## SET EXERCISE
Copy out verbatim the part of the lines that opens with the line containing "1568x768 pixels. Task: Click" and closes with the line containing "Where should I click to: Open", both ends included. Omit the pictures from your answer.

## ENTRIES PROVIDED
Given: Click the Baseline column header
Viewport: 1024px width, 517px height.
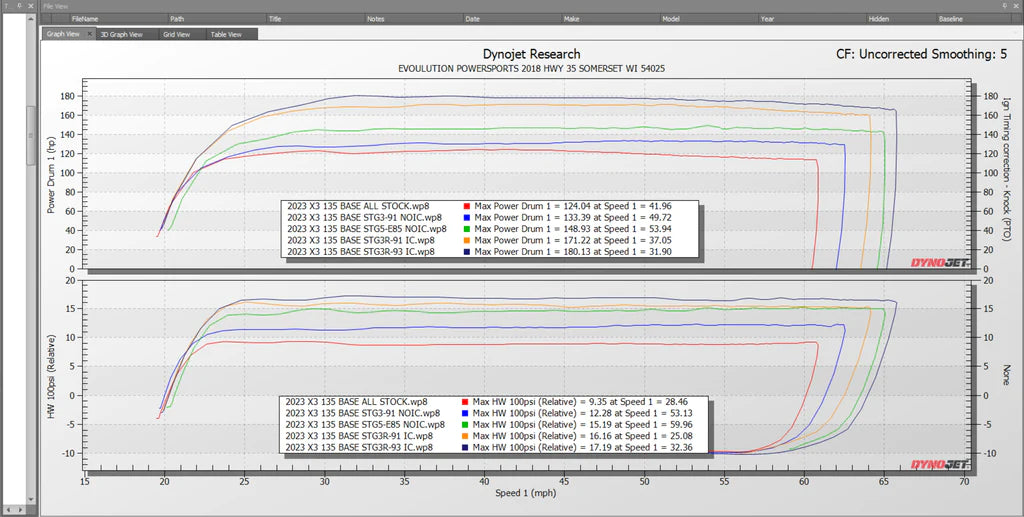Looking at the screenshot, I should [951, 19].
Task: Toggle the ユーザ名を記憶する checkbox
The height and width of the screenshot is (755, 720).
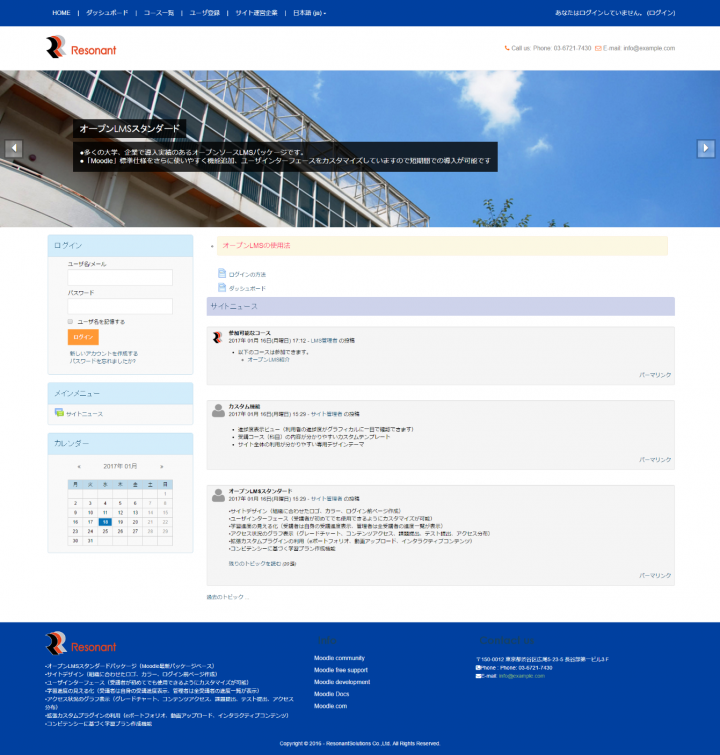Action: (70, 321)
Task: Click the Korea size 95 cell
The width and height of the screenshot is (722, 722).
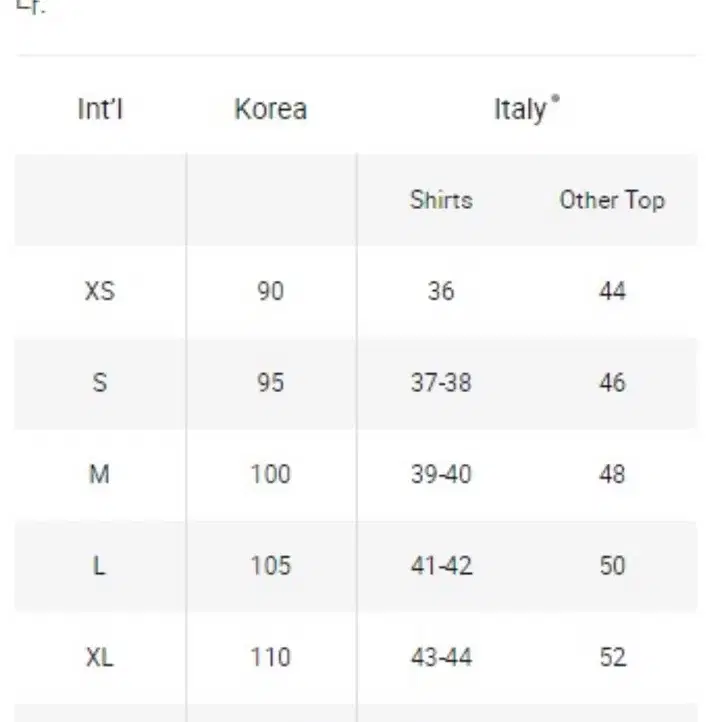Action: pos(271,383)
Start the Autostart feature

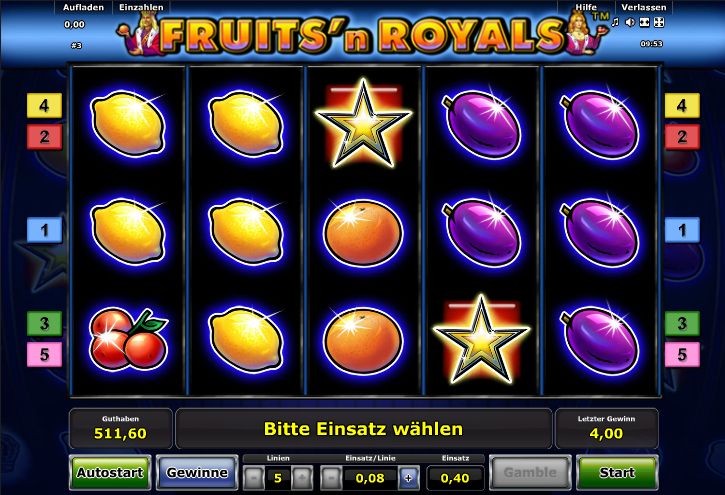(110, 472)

---

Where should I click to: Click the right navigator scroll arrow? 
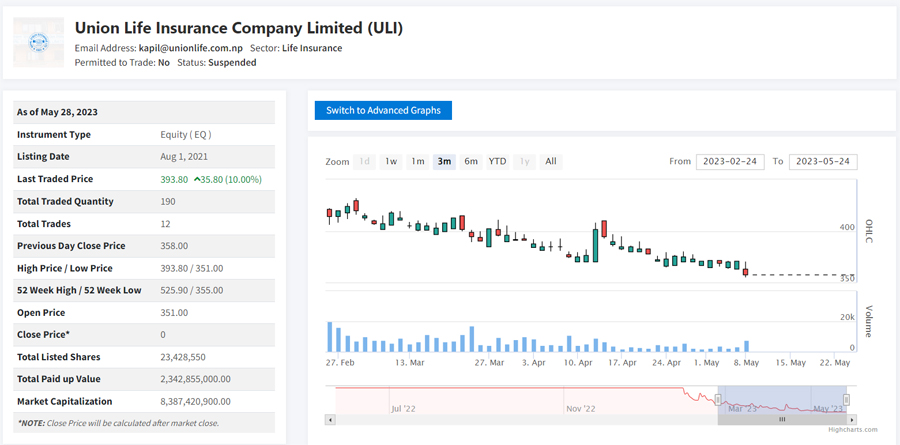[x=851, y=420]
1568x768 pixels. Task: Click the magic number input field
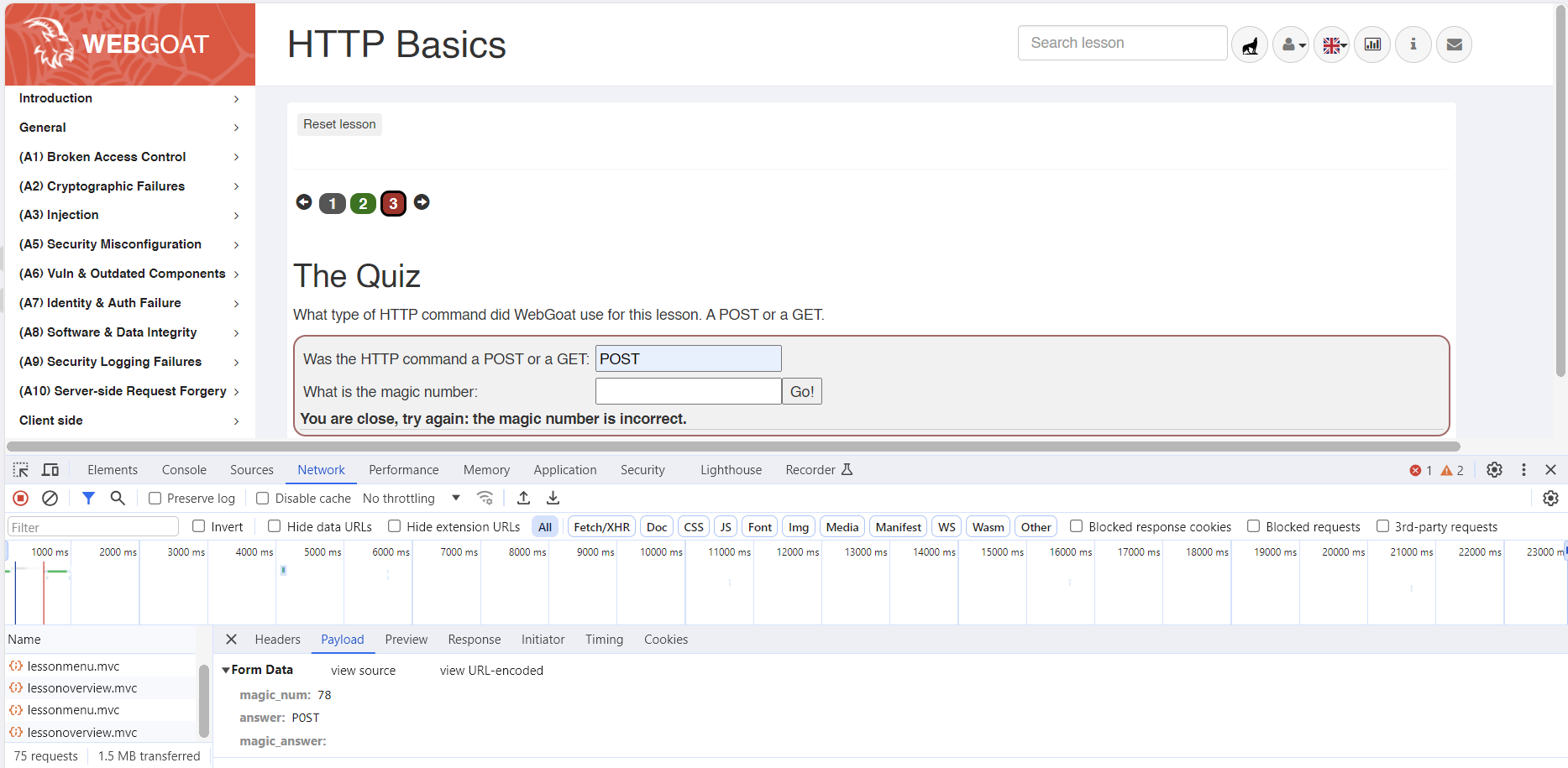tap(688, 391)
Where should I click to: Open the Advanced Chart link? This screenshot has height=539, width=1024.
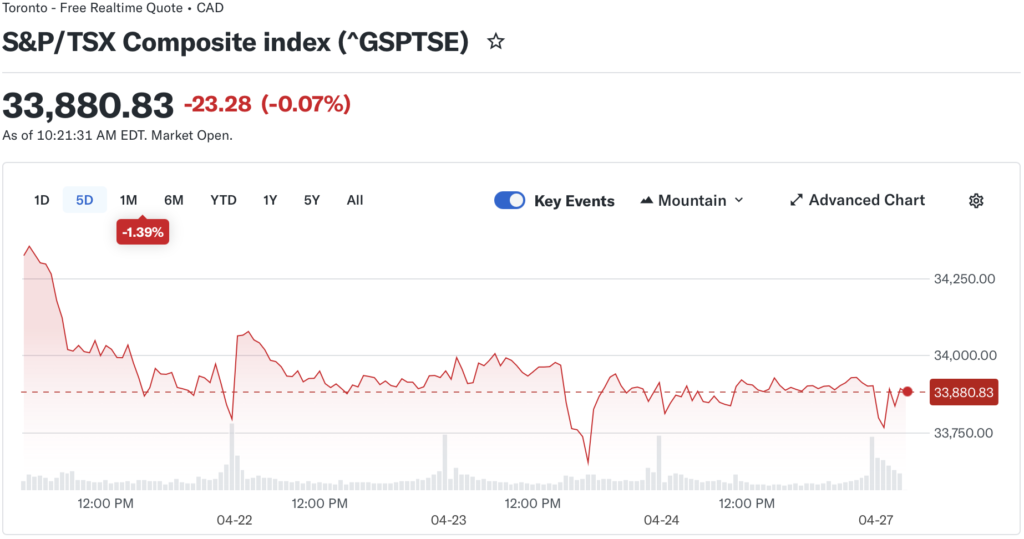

## CORRECT ANSWER
1568x768 pixels. Task: Click the magic number input field
tap(688, 391)
Where should I click to: Open the Advanced Chart link? This screenshot has height=539, width=1024.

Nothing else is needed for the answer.